そこはこじんまりとしたお洒落なレストランだった。
「いらっしゃいませ」
20代くらいの女性が、びしっとした服装をして出迎えてくれた。
「まぁやん、龍、紹介する。俺の嫁だ!」
「あぁ………あぁ!?嫁ぇ~!」
「はじめまして!柏木苑香と申します。まぁやんさん、龍弥さん、夫からはお話聞いております。お会いしたかったです」
「あぁ…どうも…」
まぁやんと龍弥は、驚愕の事実をサラッと言い退けた雷斗を睨んだ。
「お前…聞いてねぇぞ!結婚したなんて!」
「わりぃ!急な話だったからな。まだ式はあげてないんだけどな」
すると、苑香さんが
「立ち話も何ですし、どうぞこちらへ」
まぁやんと龍弥はソファーのある席に案内された。
「ご中身は?」
「苑香、とりあえずビール3つ持ってきてくれ。あと何かつまみ3つくらい作ってくれ」
「はい!」
苑香さんは裏へ下がった。
「しっかしよ!驚いたな!お前が結婚していたなんてよ」
「まぁな。あいつさ…実は前まで風俗で働いていたんだ」
「風俗…」
「あいつも親と死別されてな。自分の身体で生きてくために頑張ってた。なんかよ、お前らに似てるだろ?」
「確かに…」
「たまたま行った店で出会ってな。仲良くなって話聞いたら、何かお前らとダブってな。それで店辞めさせて、俺が個人的に飲食店出してやって、店任せてるんだ。

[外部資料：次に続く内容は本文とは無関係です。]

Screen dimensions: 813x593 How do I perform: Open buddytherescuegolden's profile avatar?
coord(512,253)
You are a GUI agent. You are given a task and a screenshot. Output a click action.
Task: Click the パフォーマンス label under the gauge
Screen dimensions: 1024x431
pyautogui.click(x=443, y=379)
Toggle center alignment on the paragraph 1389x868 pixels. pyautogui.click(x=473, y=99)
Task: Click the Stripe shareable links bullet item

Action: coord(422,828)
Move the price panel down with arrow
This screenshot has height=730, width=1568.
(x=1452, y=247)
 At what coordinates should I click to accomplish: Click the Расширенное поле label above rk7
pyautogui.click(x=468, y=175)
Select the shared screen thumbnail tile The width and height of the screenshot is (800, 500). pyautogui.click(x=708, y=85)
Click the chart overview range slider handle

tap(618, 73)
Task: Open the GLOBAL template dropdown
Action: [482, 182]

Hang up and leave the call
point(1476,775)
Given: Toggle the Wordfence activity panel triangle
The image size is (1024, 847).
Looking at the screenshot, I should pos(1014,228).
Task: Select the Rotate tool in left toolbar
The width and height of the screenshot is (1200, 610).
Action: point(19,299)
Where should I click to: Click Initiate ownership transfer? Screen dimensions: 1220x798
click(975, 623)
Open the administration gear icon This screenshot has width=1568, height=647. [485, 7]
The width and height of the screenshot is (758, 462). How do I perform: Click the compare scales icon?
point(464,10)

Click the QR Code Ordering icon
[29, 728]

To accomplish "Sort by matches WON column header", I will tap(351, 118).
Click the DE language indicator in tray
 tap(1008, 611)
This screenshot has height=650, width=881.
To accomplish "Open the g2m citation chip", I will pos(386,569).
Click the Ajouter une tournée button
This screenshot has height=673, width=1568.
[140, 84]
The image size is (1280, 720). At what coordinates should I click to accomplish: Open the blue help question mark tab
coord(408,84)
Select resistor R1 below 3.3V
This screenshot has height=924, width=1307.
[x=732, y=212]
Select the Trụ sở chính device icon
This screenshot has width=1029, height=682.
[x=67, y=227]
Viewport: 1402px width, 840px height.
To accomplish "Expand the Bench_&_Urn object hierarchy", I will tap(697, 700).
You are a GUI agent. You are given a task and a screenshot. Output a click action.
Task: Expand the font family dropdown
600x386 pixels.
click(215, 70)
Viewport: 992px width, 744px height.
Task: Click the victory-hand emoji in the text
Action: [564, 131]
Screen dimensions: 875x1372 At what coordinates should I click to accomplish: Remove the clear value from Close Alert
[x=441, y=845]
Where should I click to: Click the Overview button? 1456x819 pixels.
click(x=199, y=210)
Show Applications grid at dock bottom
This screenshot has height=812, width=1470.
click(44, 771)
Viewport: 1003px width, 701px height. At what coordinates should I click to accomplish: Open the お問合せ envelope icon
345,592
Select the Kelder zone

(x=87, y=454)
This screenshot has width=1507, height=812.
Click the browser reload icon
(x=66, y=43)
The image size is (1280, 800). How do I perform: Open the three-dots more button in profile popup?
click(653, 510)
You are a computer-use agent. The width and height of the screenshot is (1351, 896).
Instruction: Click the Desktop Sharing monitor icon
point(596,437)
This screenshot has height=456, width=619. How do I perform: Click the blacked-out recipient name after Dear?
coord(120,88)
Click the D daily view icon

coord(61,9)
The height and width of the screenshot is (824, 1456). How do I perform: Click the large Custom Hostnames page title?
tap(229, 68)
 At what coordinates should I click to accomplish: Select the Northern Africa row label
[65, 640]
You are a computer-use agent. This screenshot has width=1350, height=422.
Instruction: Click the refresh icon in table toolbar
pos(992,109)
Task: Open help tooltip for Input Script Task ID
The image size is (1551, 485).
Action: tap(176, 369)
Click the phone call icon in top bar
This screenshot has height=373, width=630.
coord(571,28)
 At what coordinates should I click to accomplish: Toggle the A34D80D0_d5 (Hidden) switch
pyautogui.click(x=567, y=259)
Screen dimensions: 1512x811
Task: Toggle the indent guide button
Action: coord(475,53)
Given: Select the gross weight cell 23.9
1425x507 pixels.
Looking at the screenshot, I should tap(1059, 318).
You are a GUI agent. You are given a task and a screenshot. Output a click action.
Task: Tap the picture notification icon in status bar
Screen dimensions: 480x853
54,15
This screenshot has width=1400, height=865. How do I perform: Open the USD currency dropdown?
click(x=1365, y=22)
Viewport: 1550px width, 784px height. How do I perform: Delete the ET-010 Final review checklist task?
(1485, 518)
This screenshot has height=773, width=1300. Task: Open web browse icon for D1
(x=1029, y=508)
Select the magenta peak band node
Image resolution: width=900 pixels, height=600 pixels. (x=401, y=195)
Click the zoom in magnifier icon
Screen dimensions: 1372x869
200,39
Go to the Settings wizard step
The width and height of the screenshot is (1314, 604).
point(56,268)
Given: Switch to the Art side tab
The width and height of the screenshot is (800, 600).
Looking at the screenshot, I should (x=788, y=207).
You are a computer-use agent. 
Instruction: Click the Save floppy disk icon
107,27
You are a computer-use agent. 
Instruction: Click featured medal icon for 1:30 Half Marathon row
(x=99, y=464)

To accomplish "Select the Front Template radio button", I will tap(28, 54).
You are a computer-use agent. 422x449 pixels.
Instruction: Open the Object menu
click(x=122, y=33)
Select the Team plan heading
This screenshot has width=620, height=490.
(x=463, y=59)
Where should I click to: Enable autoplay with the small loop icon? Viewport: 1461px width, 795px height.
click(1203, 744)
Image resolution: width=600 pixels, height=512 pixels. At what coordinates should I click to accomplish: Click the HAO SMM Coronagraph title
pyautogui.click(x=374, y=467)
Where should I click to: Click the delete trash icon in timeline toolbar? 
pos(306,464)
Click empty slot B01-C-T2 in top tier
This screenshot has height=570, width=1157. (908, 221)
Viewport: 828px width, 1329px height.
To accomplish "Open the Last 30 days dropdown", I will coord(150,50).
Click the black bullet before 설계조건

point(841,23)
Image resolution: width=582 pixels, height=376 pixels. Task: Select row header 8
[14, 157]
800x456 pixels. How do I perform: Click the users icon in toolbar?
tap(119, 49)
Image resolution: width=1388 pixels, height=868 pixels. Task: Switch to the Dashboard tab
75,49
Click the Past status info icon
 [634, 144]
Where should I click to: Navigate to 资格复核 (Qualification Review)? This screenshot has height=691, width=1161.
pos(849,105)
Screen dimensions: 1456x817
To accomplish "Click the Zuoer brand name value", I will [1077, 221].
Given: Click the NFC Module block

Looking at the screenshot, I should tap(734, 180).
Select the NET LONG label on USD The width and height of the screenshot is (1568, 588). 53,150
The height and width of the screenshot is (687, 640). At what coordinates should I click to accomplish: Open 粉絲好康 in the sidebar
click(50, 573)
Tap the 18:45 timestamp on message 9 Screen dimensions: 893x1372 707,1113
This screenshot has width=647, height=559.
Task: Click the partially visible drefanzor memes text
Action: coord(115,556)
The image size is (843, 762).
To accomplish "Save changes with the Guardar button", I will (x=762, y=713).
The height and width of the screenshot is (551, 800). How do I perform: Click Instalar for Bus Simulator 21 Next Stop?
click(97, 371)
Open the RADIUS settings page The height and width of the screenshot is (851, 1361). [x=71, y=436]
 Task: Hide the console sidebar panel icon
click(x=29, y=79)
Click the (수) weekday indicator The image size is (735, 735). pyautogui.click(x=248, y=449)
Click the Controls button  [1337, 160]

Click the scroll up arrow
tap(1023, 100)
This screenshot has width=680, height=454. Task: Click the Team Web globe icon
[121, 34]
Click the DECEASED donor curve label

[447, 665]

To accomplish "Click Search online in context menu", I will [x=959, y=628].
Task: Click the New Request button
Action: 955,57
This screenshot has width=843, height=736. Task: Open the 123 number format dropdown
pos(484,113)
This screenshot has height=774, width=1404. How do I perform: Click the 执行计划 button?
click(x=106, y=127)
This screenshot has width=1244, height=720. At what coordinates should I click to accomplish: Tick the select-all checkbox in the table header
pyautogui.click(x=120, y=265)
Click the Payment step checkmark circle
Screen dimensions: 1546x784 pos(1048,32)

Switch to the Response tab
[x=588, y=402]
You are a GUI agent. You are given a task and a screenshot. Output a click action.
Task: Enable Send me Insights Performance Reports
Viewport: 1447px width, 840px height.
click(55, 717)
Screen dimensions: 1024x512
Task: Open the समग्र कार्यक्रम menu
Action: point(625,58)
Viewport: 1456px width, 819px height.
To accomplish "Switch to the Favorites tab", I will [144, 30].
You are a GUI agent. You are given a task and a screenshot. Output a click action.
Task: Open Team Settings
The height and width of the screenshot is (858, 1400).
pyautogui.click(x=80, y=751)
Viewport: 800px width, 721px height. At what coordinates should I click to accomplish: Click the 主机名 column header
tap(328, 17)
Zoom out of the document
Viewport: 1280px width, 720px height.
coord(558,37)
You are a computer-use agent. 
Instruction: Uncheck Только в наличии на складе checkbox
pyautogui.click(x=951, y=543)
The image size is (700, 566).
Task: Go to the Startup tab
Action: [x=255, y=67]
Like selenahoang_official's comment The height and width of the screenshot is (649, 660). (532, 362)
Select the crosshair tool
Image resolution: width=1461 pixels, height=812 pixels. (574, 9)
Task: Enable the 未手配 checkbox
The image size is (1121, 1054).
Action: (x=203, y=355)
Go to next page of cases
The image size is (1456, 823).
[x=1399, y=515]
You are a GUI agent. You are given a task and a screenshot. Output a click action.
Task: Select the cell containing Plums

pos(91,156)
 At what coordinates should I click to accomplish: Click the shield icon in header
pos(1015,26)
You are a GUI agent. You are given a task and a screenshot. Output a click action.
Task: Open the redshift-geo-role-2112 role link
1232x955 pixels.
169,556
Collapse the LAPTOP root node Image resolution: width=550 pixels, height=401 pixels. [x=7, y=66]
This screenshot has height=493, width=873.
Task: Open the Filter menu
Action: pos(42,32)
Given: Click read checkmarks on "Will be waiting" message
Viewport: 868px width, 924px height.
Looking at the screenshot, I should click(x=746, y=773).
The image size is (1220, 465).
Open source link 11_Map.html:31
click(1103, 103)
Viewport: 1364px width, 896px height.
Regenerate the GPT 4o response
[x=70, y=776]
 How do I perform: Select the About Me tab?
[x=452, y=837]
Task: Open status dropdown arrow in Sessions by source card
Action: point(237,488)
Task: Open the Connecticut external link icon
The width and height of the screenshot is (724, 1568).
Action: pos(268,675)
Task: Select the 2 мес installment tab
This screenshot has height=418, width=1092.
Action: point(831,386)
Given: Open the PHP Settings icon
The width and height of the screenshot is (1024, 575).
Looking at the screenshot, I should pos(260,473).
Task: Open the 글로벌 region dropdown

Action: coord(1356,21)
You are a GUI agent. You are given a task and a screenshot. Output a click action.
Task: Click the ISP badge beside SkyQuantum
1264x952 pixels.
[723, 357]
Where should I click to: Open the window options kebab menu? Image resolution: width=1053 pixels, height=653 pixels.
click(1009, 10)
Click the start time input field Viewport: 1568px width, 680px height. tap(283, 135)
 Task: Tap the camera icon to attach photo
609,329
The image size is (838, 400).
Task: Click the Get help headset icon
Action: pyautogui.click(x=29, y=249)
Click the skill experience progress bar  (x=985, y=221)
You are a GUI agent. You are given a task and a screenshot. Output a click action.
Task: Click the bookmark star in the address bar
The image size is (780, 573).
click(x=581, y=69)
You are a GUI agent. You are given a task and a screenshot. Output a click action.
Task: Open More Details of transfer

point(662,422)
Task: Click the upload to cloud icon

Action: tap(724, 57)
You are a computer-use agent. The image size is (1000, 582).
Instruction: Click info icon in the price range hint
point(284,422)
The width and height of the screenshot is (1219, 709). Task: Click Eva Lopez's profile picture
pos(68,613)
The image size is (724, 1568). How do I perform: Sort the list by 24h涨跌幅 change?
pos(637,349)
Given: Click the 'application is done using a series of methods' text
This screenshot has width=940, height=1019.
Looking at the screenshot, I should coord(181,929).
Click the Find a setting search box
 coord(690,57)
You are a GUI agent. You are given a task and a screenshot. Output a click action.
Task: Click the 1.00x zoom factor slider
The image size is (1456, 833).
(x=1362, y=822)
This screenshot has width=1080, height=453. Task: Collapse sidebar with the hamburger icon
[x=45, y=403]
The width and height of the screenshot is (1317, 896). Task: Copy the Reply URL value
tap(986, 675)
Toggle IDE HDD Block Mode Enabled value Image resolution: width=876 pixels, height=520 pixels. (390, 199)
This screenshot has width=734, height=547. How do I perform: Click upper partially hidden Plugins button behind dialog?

飲食店やるの夢だったみたいでな?」
ちょうどそのタイミングで苑香さんがビールを運んできた。
「お待たせしました」
「苑香、お前もここにいろよ!」
「はい」
苑香さんはとても清楚で美しく、立ち振る舞いも完璧だった。
「苑香さんはどうして飲食をやってみたかったの?」
龍弥が苑香さんに質問した。
「そうですね…お客様の笑顔がみたいから…ですかね」
「笑顔?」
「わたし、幼い頃に両親を相次いで亡くしたんですけど、数少ない思い出の中に、誕生日に両親とレストランに行った時があるんです。その時にお店の人にもお祝いしてくれて…その場にいたお客さんもみんな笑顔になったんです。そんな素敵な仕事に憧れていた…って感じですかね~」
「……そっか…」
ぼそっとまぁやんが呟いた。
「ん?どしたまぁやん?」
雷斗がまぁやんの独り言に反応した。
「実はな…自分達の進路で悩んでいてな…」
まぁやんはこの間龍弥が言っていた内容を伝えた。
「なるほどねぇ…確かに龍弥の言う通り、まぁやんには飲食業があってると思う。あとは経験だろうなぁー」
「俺、実はあれから飲食業のアルバイト探しているんだけど…どこも経験者を求めていて、なかなかないんだよ」
すると雷斗が
「そうだ!まぁやん。ここでバイトしないか?」
「へ?ここ?」
「そう!実はな、意外と忙しくてな。ホールスタッフを募集しようと思っていたんだ」
「でも俺、経験ないぞ!」
「大丈夫!苑香がしっかり教えてくれるから。時給制で800円でどうだ?」
「いや、時給はどうでもいいんだけど、経験積めるならありがたいけど…」
まぁやんは苑香さんの顔を見た。
「わたしも大歓迎ですよ。わたしの知識でよければお教えしますし、手伝ってくれるなら尚更お願いしたいです」
「マジで!それは嬉しい!よろしくお願いします」
「こちらこそ!」
雷斗が嬉しそうに二人の手を取って、3人で握手をした。
「俺も知ってるやつが働いてくれるなら歓迎だ!でもまぁやん、苑香に手ェだすなよ?」
雷斗がにやけてまぁやんに言った。
「ばっバカ!友人の奥さんに手を出すわけないだろ!」
「ははははは…」
全員で大笑いした。
まぁやんは意外なところから、人生のレールを歩き出す事になった。